● Отрывок:
И тут сзади – крик Ермака:
— Отцепляйтесь! Бросьте нас, бросьте! –
Это он кричал Годзенко и Гаврину. Да как же им отцепляться, ведь неминуемо забьёт под лёд!
— Отцепляйся, Женька! – надрывается Ермак и через мгновение уже мне:
— Палыч! Лупи его веслом по рукам! Кому говорю, лупи-и! –
Не знаю, наверное, стал бы лупить, только в этот момент Женька медленно поднял голову, мы упёрлись взглядом глаза в глаза. Потом он медленно оторвал от катамарана одну руку, другую. Течение тут же подхватило его и утащило за корму. Видно, с другого борта отцепился и Юра Годзенко, потому что наш катамаран словно встрепенулся и, облегчённый, под непрерывный крик Ермака, рванулся вперёд на струю….
Ушли от припая, развернулись. Сейчас трудно передать, какое гнусное настроение владело всеми нами. Почти стопроцентно были уверены, что не увидим ребят. У меня и сейчас становится тяжко на сердце, когда вспоминаю тот момент. Но, наверное, на небесах всё-таки кто-то есть и, видимо, не так уж много мы нагрешили в жизни! Мы увидели, как две желтые каски мелькают в валах ниже припая (потом оба, и Годзенко, и Гаврин, нен могли при помнить, протащило ли их под припаем или пронесло мимо). У нас и силы откуда-то появились! Мы вновь траверсировали струю, догнали «купающихся», прижали их катамараном, как брёвна, к берегу и, пихая вёслами в зад, вытолкали на береговой лёд. Теперь надо было догнать брошенную осиротевшую двойку. Ведь целый год его строили – кроили, шили, клеили. А каких трудов стоило в те времена повального дефицита раздобыть ткань для гондол и оболочек!

● Собранный материал:
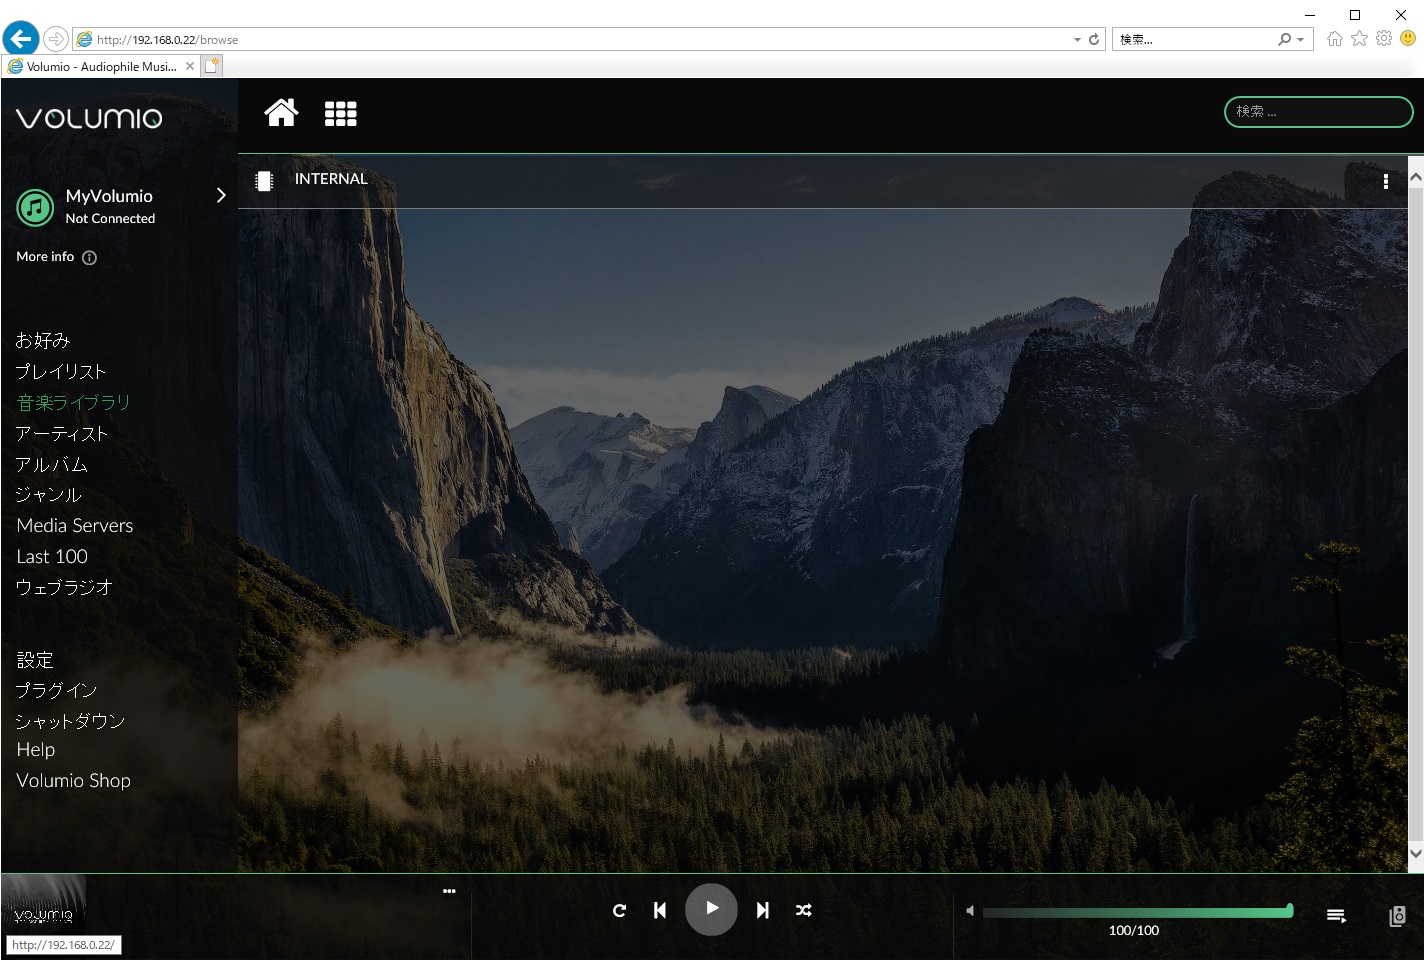
Task: Open the audio outputs speaker icon
Action: tap(1397, 916)

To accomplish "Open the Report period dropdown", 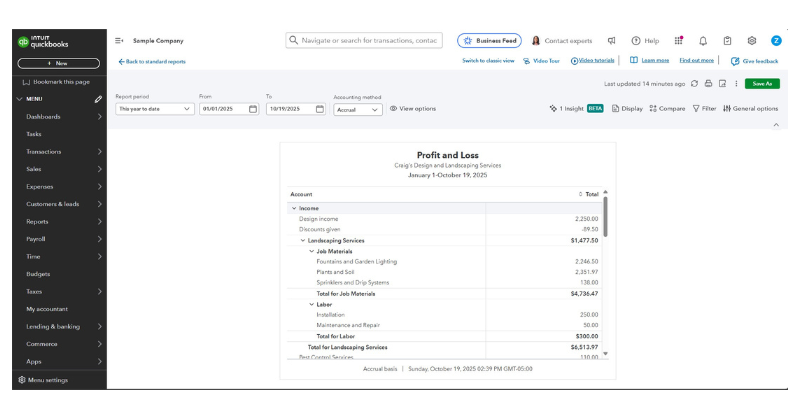I will coord(154,109).
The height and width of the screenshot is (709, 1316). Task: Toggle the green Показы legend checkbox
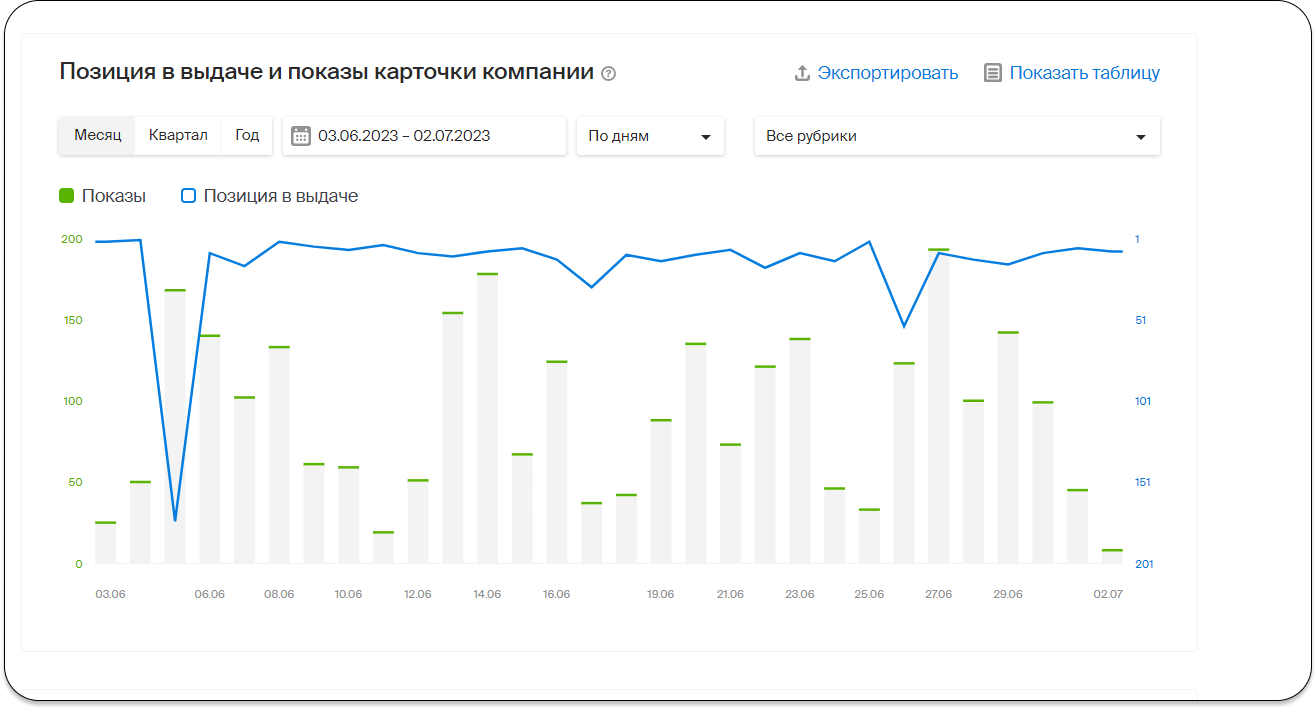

● Задание A:
Какого цвета были каски, которые гребцы катамарана заметили в валах ниже припая, согласно отрывку?
● Задание B:
Выпишите из отрывка без изменений фрагмент от «Ушли от припая, развернулись.» до «гондол и оболочек!».

● Решение задания A:
Жёлтого.

● Решение задания B:
Ушли от припая, развернулись. Сейчас трудно передать, какое гнусное настроение владело всеми нами. Почти стопроцентно были уверены, что не увидим ребят. У меня и сейчас становится тяжко на сердце, когда вспоминаю тот момент. Но, наверное, на небесах всё-таки кто-то есть и, видимо, не так уж много мы нагрешили в жизни! Мы увидели, как две желтые каски мелькают в валах ниже припая (потом оба, и Годзенко, и Гаврин, нен могли при помнить, протащило ли их под припаем или пронесло мимо). У нас и силы откуда-то появились! Мы вновь траверсировали струю, догнали «купающихся», прижали их катамараном, как брёвна, к берегу и, пихая вёслами в зад, вытолкали на береговой лёд. Теперь надо было догнать брошенную осиротевшую двойку. Ведь целый год его строили – кроили, шили, клеили. А каких трудов стоило в те времена повального дефицита раздобыть ткань для гондол и оболочек!